TASK:
Transcribe the entries below exactly, starting with the line that has "Click the step 2 number circle icon" and stopping after the line that has "You are a computer-use"; no pictures belong in the copy.
-- -- --
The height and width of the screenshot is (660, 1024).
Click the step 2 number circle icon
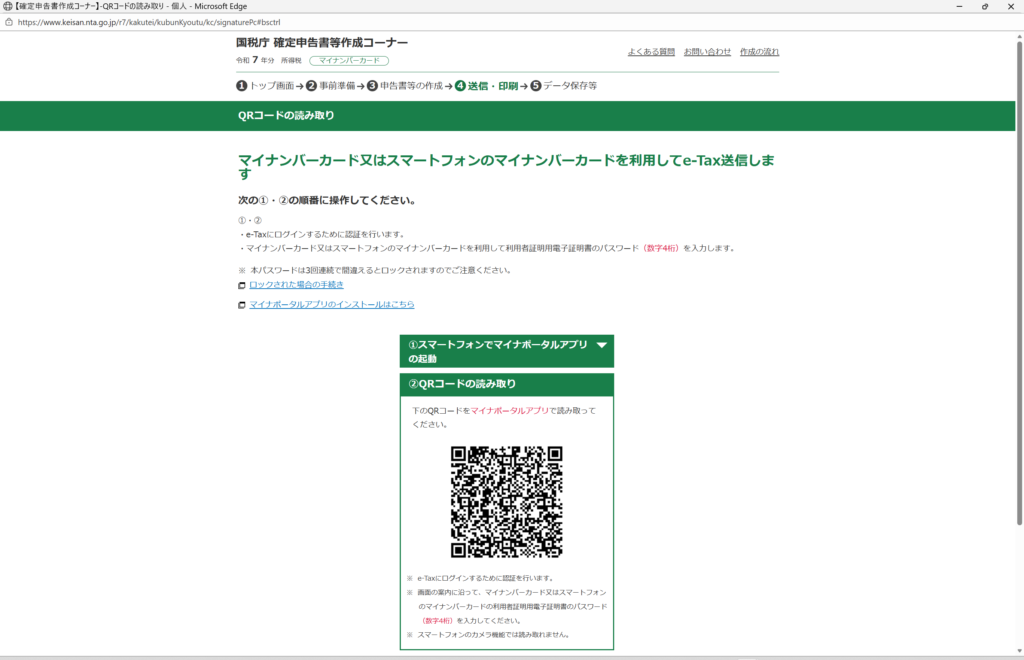[x=312, y=86]
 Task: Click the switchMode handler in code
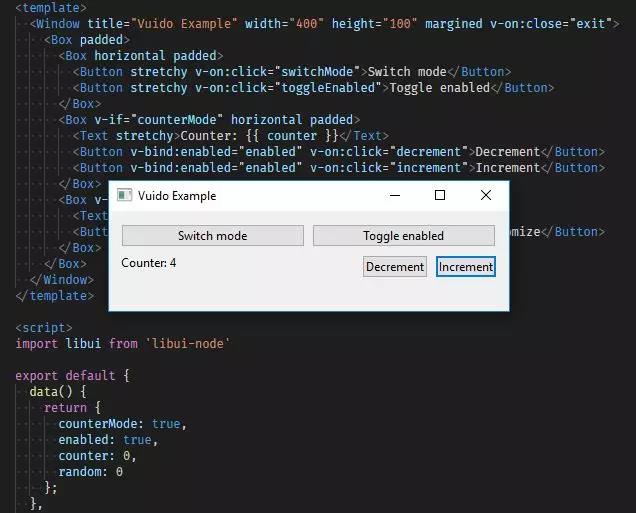click(317, 72)
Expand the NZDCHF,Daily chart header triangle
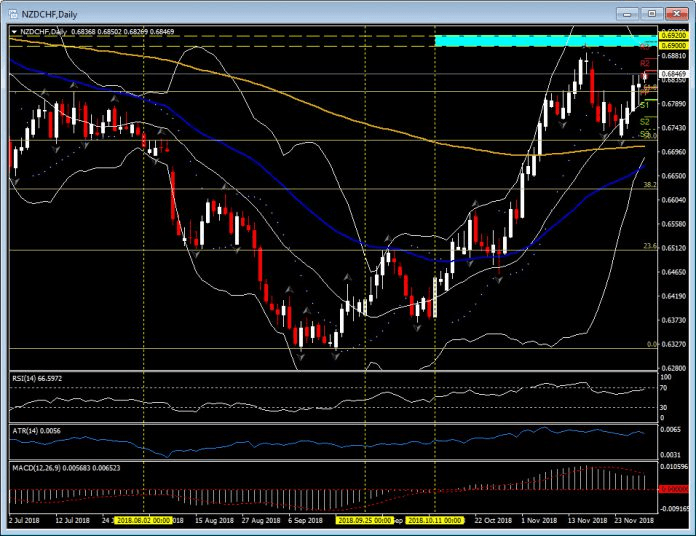696x536 pixels. click(13, 32)
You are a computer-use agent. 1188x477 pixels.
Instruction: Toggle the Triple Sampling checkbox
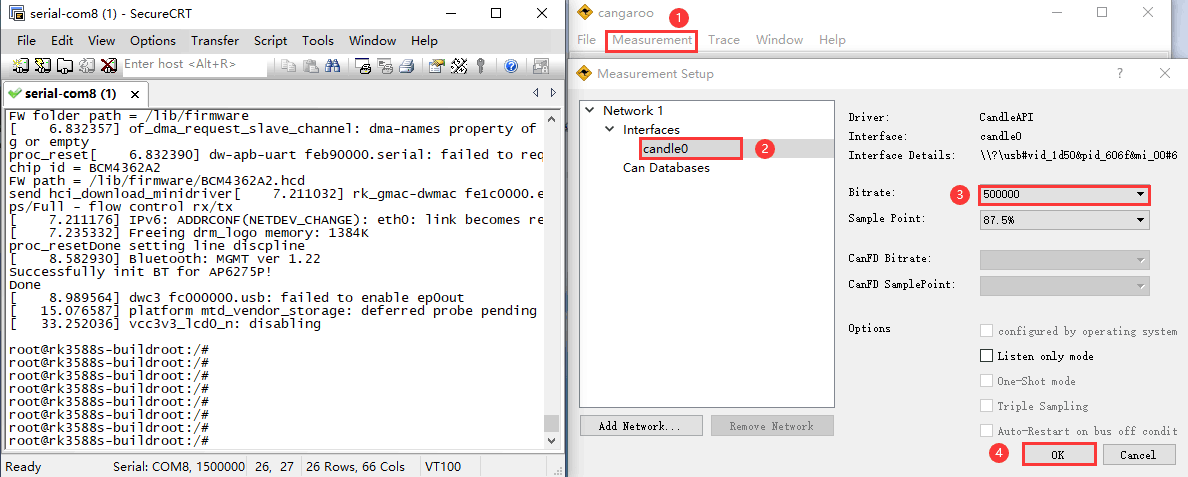click(987, 406)

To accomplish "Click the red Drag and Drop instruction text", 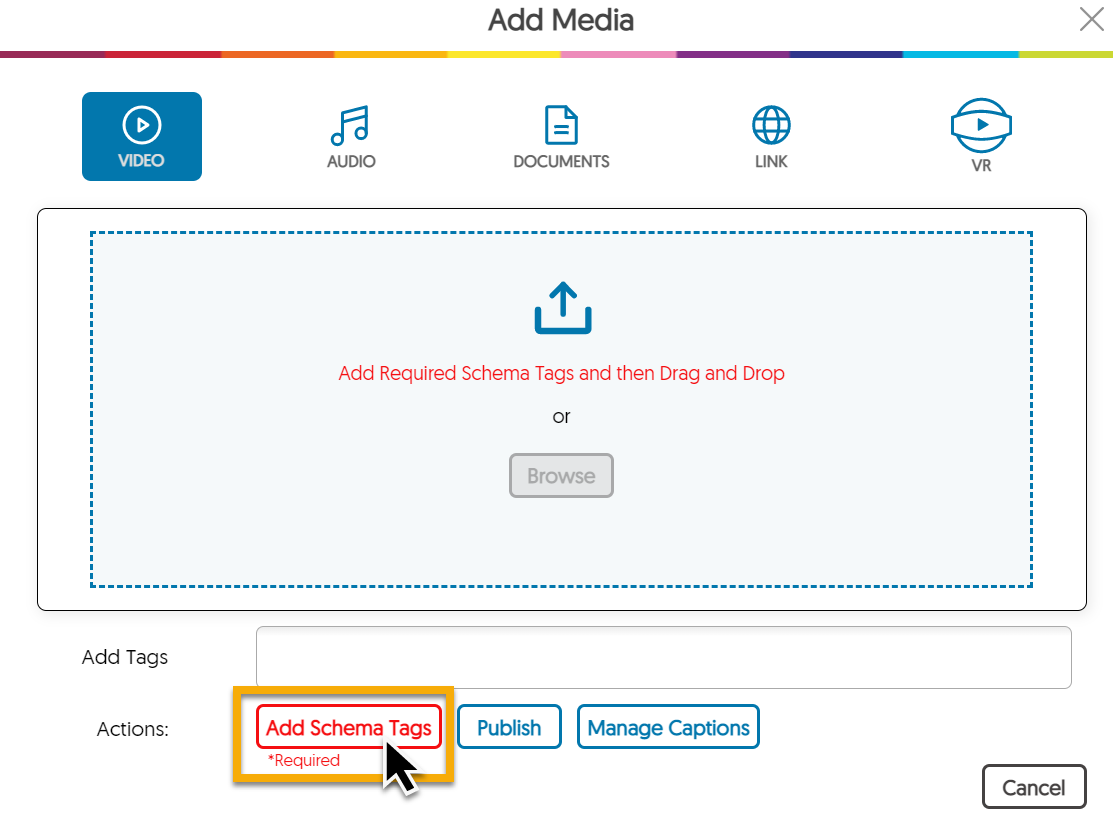I will tap(561, 373).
-- -- --
ANSWER SPACE:
Click the step 2 number circle icon
[x=312, y=86]
 Task: Click the switchMode handler in code
click(317, 72)
Expand the NZDCHF,Daily chart header triangle
696x536 pixels. click(13, 32)
You are a computer-use agent. 1188x477 pixels.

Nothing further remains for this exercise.